Pierre Delion
Pédopsychiatre en retraite
Maintenant tout le monde le sait, la psychiatrie est en perdition, et il n’est pas un jour sans annonces catastrophiques la concernant.
Les Français ont mal à leur santé mentale, et pendant que les dirigeants en font un objet de communication de plus, le service public de psychiatrie de secteur est au bord du gouffre et ses prestations sont rachetées « à la découpe » par le privé à but lucratif.
Les patients ne sont plus traités comme nous savons et devons le faire. Les conditions d’accueil restent indignes quand elles ne sont pas liberticides. Les soignants-psychiatres, psychologues, infirmiers et autres sont déprimés, démotivés, découragés et ont envie de quitter l’hôpital public ou même de changer de métier. Les très nombreux administratifs de la psychiatrie commencent à se trouver en difficulté pour répondre aux questions cruciales que pose la déshumanisation de la psychiatrie. Les médecins généralistes sont eux-mêmes débordés par les patients porteurs de souffrance psychique.

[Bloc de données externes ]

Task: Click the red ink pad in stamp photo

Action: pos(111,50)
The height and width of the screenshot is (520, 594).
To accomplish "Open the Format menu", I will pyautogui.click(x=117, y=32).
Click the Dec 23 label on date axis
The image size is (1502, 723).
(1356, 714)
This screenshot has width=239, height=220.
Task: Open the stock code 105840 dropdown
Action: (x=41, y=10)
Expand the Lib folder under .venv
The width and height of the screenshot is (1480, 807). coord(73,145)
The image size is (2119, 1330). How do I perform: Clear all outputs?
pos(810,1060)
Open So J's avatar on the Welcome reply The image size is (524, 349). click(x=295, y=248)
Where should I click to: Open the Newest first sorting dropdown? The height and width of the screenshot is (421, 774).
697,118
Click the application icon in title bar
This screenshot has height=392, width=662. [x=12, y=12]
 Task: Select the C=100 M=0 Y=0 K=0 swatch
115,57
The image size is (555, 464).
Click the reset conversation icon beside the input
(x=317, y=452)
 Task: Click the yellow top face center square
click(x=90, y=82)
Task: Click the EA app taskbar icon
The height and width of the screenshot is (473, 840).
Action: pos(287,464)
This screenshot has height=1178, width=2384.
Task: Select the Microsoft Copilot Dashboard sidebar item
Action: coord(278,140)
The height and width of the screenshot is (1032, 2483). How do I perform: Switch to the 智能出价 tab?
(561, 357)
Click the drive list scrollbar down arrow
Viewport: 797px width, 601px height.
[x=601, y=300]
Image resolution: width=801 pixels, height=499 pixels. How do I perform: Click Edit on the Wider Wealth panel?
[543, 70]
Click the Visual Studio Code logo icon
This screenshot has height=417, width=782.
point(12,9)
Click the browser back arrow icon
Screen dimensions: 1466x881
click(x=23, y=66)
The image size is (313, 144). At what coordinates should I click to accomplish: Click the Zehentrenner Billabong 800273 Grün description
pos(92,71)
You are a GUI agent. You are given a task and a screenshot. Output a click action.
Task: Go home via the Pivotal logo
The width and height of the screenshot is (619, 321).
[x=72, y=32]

Pendant que se joue ce drame qui concerne les malades, leurs familles et leurs soignants, le gouvernement met la dernière main à un projet de psychiatrie portant essentiellement sur une approche nouvelle fondée sur la recherche et les neurosciences. L’ensemble du système de la psychiatrie française, publique, associative et privée va se réorganiser autour du concept de plateformes diagnostiques disposant de moyens conséquents pour entreprendre des bilans neurophysiologiques approfondis (recours aux IRM, à l’intelligence artificielle, aux algorithmes…) débouchant sur les diagnostics promus par le DSM V (manuel diagnostique et statistique des troubles mentaux, de l’Association américaine de psychiatrie) et passibles de traitements médicamenteux et cognitivo-comportementaux, à l’exclusion de toute autre approche de la souffrance psychique spécifiquement humaine. Le dernier décret relatif à l’expertise des psychologues du 10 mars 2021 indique de façon limpide la direction prise par la « réforme » promise.
Nul ne peut contester l’intérêt des recherches en génétique et neurosciences, mais elles ne peuvent en aucun cas répondre à la question de l’humanité de la psychiatrie à elles seules.
Les travaux portant sur la psychopathologie transférentielle avaient permis de restaurer l’humanité dans la relation avec des patients en grandes difficultés dans leur souffrance psychique. La prescription de médicaments et de traitements psychothérapiques ne peut se penser hors de cette relation intersubjective spécifique de l’humain. Et c’est précisément ce qui avait permis à la psychiatrie de s’ouvrir au monde, notamment grâce à cette invention française que nous ont envié les autres pays, la psychiatrie de secteur.
Le succès de cette organisation sectorielle a été tel que les listes d’attente des consultations dans les Centres médico-psychologiques (CMP) se sont accrues à un point difficilement compatible avec les très faibles moyens mis à la disposition des équipes soignantes. Quand un médecin des beaux quartiers demande un an d’attente pour fixer un rendez-vous, ne dit-on pas qu’il doit être excellent ? Mais que la même durée existe dans le secteur public et voilà que l’équipe ne saurait pas s’organiser…
La psychiatrie qu’on nous promet va droit dans le mur de la régression la plus scandaleuse puisque nous savons comment soigner humainement.
Les projets gouvernementaux actuels ne sont pas à la hauteur des enjeux et doivent être reconsidérés, non pas en suivant les avis de lobbies partiaux et portant sur des revendications partielles, mais, démocratiquement, avec ceux de tous les partenaires de la cité concourant à une psychiatrie digne de ce nom.